Updated

Podwatch

Podwatch - Kubernetes Error Hub. A picture of a blue ships wheel on top of a light purple heptagon

Please check out the article on Medium about Podwatch!

Podwatch is a error monitoring tool and service used to track warnings and errors emitted by a Kubernetes cluster. This project is open source and was built by myself along with four other developers who assisted in the design and development of the project.

Watcher Service

As a team, our first goal was to design the system necessary to accomplish our goal. We realized that we would likely need a service running inside a cluster that could report information to the outside world - something we affectionately began to refer to as the "Watcher" service. This service would have easy access to the Kubernetes API, and more specifically the Events API, using Cluster Roles. Originally, we thought we might also be able to develop an alternative setting for the Watcher Service that would allow it to be run outside the cluster as well - however this idea was ultimately abandoned in favor of completing other aspects of the project.

Our original design mockup for the Wacther Service and its interaction with other components of the application.

- - -

Carry on the Podwatch project write-up from the point where it stops. The records aren't needed for this.

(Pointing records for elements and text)
- - -

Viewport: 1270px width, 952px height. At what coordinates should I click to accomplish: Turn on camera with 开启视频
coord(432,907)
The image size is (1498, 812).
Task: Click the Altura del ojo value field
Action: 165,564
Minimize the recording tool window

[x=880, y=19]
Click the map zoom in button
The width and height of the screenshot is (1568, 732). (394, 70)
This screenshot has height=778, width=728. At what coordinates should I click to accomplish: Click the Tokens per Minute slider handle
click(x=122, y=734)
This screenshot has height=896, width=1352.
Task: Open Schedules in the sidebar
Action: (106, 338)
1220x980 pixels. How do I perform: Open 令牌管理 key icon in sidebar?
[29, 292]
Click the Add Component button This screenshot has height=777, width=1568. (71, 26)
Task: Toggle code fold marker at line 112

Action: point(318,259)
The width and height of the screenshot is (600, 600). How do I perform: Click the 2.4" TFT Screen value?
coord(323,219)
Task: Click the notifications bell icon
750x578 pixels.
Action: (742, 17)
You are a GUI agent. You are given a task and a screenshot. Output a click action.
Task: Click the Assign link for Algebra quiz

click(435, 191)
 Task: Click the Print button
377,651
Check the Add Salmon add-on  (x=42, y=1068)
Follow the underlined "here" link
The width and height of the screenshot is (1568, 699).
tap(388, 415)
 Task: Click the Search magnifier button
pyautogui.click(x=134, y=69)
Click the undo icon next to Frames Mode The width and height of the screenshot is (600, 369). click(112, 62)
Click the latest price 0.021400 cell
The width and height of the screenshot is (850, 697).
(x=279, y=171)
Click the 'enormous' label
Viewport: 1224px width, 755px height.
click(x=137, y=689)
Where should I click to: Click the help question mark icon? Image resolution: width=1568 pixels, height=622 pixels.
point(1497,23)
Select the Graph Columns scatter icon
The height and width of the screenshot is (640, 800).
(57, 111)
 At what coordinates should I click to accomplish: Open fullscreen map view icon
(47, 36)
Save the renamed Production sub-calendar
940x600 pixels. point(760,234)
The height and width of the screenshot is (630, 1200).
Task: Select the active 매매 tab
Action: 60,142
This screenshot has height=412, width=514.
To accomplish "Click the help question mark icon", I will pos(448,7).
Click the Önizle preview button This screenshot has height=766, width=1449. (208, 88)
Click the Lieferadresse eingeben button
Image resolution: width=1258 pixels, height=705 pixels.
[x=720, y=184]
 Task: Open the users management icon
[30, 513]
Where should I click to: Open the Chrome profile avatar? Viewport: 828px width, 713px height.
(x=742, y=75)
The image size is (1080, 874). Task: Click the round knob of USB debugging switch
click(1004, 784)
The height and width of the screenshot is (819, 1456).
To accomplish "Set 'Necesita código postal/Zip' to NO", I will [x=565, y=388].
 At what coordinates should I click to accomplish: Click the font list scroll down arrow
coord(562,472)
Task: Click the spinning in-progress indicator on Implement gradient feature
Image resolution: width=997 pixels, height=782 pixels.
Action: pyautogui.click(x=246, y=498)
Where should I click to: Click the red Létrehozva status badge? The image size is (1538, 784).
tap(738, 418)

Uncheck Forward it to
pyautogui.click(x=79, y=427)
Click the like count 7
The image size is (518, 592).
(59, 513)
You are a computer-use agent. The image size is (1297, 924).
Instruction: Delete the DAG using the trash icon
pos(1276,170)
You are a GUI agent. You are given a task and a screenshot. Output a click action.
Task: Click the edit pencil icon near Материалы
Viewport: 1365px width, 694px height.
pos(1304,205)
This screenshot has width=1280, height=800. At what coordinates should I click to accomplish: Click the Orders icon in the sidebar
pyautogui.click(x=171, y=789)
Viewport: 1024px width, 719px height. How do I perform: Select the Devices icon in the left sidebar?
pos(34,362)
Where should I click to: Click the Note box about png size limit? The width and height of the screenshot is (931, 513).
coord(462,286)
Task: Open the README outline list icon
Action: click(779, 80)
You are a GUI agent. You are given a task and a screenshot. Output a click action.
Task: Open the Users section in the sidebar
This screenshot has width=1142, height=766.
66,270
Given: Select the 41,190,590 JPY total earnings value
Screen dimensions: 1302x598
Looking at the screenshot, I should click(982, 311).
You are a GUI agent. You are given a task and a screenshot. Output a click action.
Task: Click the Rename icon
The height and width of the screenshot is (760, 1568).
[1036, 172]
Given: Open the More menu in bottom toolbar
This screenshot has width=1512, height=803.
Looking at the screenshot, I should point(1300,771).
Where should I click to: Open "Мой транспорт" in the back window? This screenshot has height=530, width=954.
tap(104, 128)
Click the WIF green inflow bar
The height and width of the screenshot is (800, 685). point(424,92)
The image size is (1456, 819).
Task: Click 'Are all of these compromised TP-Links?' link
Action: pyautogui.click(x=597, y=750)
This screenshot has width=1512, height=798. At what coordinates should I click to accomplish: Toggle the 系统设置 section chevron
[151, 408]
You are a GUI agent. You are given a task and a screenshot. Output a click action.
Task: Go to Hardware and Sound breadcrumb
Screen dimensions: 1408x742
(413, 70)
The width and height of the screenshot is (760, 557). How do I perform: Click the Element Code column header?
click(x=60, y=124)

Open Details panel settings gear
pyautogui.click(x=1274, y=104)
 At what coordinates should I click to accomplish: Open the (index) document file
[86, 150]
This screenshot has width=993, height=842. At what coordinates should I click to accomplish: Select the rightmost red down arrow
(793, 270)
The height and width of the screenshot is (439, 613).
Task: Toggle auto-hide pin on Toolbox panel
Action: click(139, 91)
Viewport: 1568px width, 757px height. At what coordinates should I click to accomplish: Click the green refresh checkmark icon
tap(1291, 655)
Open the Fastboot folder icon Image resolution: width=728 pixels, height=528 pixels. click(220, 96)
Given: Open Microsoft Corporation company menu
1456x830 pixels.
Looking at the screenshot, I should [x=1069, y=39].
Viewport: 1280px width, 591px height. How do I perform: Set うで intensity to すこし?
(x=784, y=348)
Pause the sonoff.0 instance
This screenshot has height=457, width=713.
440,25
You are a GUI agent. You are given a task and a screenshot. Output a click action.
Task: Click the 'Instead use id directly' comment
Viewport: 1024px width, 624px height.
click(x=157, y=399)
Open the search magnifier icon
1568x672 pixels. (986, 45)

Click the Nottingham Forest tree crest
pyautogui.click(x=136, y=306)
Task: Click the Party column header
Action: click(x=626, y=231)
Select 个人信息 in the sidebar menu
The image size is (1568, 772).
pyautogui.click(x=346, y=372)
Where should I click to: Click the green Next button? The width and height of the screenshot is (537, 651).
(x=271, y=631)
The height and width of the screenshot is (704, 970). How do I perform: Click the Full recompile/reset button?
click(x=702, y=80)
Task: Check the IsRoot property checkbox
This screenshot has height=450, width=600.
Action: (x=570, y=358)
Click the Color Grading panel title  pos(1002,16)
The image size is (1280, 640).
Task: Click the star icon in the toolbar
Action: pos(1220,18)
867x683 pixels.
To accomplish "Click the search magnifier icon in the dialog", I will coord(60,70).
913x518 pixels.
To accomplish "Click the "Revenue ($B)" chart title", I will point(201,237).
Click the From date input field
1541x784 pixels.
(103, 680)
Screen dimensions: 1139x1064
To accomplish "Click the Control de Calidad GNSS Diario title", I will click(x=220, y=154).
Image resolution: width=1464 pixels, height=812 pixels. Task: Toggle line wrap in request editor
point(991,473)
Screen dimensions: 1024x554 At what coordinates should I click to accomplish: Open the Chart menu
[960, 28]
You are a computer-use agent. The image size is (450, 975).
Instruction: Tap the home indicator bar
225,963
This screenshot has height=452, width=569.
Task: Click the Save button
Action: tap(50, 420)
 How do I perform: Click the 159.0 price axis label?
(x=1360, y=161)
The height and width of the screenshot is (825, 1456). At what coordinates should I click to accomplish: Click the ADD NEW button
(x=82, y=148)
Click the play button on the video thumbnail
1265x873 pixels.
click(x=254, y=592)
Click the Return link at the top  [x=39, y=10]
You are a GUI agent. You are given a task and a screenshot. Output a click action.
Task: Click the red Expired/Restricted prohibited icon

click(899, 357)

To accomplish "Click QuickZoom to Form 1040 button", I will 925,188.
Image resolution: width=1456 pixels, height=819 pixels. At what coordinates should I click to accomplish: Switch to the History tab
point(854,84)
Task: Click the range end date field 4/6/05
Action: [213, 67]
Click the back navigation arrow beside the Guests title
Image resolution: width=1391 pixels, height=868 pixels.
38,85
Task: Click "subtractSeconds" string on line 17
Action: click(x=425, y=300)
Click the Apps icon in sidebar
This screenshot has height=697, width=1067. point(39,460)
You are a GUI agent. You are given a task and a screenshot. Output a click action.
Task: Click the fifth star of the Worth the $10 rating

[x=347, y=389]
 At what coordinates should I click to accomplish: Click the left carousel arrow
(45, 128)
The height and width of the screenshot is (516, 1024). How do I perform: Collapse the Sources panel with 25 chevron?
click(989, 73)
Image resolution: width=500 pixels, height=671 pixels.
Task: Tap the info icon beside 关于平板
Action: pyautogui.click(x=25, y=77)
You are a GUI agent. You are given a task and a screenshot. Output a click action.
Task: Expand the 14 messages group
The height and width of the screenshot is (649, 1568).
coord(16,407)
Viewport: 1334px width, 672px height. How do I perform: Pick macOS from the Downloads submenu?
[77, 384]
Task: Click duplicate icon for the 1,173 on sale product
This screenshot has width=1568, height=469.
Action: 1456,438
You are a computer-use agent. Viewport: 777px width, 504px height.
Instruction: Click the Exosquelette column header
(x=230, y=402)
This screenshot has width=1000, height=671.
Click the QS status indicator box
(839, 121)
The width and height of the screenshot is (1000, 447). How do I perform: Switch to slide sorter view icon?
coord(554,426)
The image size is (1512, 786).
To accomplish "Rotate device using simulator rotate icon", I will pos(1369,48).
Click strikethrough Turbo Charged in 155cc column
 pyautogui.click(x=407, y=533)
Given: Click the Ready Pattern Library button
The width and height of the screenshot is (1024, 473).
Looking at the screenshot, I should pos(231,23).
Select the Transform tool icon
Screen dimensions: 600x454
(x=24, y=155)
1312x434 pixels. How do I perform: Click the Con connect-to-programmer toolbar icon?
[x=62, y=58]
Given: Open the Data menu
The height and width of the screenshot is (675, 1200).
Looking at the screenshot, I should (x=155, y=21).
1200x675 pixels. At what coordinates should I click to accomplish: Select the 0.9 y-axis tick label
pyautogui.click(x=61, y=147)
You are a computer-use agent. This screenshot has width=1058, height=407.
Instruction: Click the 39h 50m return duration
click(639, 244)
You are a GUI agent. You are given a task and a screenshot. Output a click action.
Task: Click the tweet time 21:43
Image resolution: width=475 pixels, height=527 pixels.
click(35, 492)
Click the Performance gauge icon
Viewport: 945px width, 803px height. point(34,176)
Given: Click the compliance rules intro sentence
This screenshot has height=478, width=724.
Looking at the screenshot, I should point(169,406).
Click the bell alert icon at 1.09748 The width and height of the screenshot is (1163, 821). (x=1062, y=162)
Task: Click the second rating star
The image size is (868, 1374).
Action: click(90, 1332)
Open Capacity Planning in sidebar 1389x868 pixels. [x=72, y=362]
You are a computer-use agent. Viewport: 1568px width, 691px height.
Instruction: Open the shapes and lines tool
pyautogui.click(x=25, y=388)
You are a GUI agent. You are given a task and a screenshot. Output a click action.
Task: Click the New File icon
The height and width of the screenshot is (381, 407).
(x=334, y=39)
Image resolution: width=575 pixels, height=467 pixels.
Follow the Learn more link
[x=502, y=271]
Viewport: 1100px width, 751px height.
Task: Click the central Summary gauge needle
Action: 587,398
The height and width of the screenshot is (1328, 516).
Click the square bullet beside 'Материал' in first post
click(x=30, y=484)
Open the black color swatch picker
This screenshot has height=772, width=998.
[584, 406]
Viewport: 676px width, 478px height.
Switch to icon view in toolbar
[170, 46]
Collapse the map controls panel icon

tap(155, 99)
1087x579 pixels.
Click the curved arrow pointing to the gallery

- - -

The answer →
The Watcher Service would have a simple job - receive information form the cluster Events API about the status of the cluster and its pods, and relay that information outwards as a webhook. We decided that we would allow the user to decide if the information would be sent to our own PodWatch Web Service, or relayed to their own custom server where they could process the information however they see fit.

The Watcher Service was my main area of focus, and I'm proud of how robust I was able to build it while keeping the code simple. I used Joi validation to ensure that all environment variables were valid, I used dependency injection patterns to ensure that the components could all easily be tested with mock interfaces, and I kept the code clean and organized throughout. The most complex aspect was receiving and processing event streams from the Kubernetes API. This data came in JSON format but was chunked, and therefore required setting up custom Transform class for processing the JSON chunks into objects.

  /**
   * Transforms the stream of data into JSON objects.
   * @param chunk A chunk of data from the stream that may contain multiple or partial JSON objects.
   * @param encoding
   * @param callback A callback to be called when the chunk has been processed.
   */
  _transform(chunk: any, encoding: any, callback: any) {
    this.buffer += chunk.toString();

    let jsonEndIndex = 0;
    while ((jsonEndIndex = this.buffer.indexOf('}', jsonEndIndex + 1)) !== -1) {
      try {
        const jsonObject = JSON.parse(this.buffer.slice(0, jsonEndIndex + 1));

        this.buffer = this.buffer.slice(jsonEndIndex + 1);

        this.emit('json', jsonObject);
      } catch (err) {}
    }

    callback();
  }

Additionally, cases had to be handled where the Kubernetes API would close the piped event stream, to ensure that it was always immediately reopened and that streamed events resumed based on the last resource version received.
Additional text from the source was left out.